RAL 180-1 vs Breezy
Where RAL 180-1 belongs to RAL Effect's range, Breezy is a Sherwin-Williams color. RAL 180-1 reads as blue, while Breezy reads as blue-grey — two distinct hue families, not close cousins. RAL 180-1 (LRV 49) reflects noticeably more light than Breezy (LRV 41), a difference of 7 points that becomes especially apparent in rooms with limited natural light. The ΔE 7.3 gap is real but not dramatic — close enough to use together, distinct enough to matter as a choice. Below you'll find 4 real-room photo comparisons where both colors appear side by side, plus 5 simulated room previews.
RAL 180-1 vs Breezy in Real Spaces
4 real rooms side by side. RAL 180-1 and Breezy are close enough that the difference can be hard to judge from a chip alone — these photos show how each reads at scale, across different spaces and lighting conditions.
Bedroom
The context that matters most in a bedroom is how a color reads under a bedside lamp at night, not under noon daylight. RAL 180-1 reads slightly lighter here — a subtle but real difference in how open the space feels.
Bathroom
Bathrooms are one of the few spaces where you're genuinely enclosed by the paint color, which makes the choice between these two more consequential. RAL 180-1 reads slightly lighter here — a subtle but real difference in how open the space feels.
House
Seen across an entire facade, subtle tonal differences become pronounced. What reads as nearly the same on a chip often reads as clearly different at scale. RAL 180-1 reads slightly lighter here — a subtle but real difference in how open the space feels.
Kitchen Cabinets
Kitchen cabinets are constantly compared against adjacent materials, which means subtle differences between these two become much more visible. RAL 180-1 reads slightly lighter here — a subtle but real difference in how open the space feels.
Color Details
RAL 180-1 vs Breezy Simulated Comparison
5 simulated room previews — drag the slider on each to see RAL 180-1 on one side and Breezy on the other.

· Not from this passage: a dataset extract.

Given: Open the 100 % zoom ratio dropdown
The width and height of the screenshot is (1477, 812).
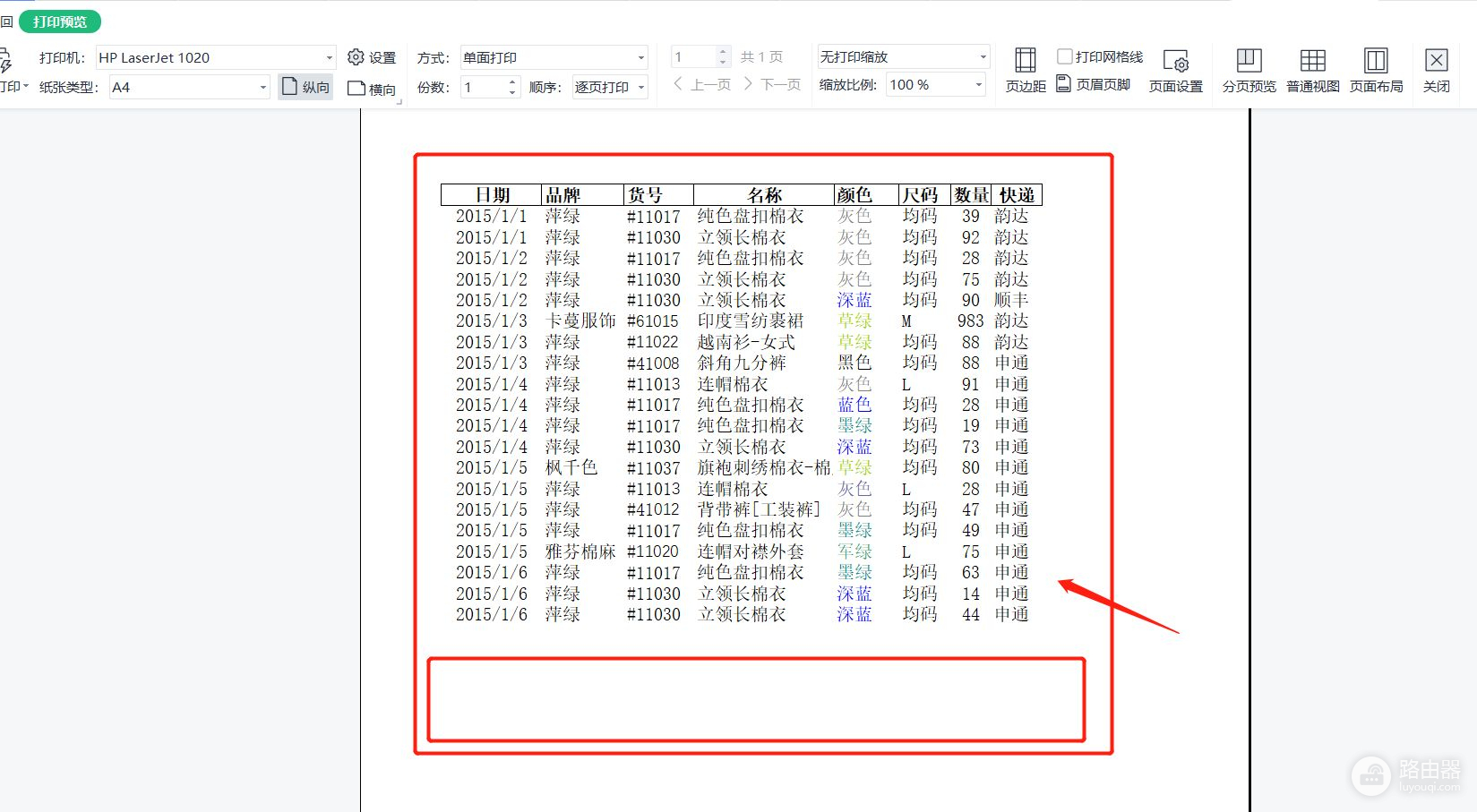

Digital color is approximate. These simulations are generated from the manufacturer's hex values and overlaid on grayscale room photos — your screen's calibration, brightness, and viewing angle all affect how they render. Before committing to either color, test physical samples in your own space under the light you actually live with.
More RAL 180-1 comparisons
See how RAL 180-1 stacks up against other well-photographed colors across different brands and tones.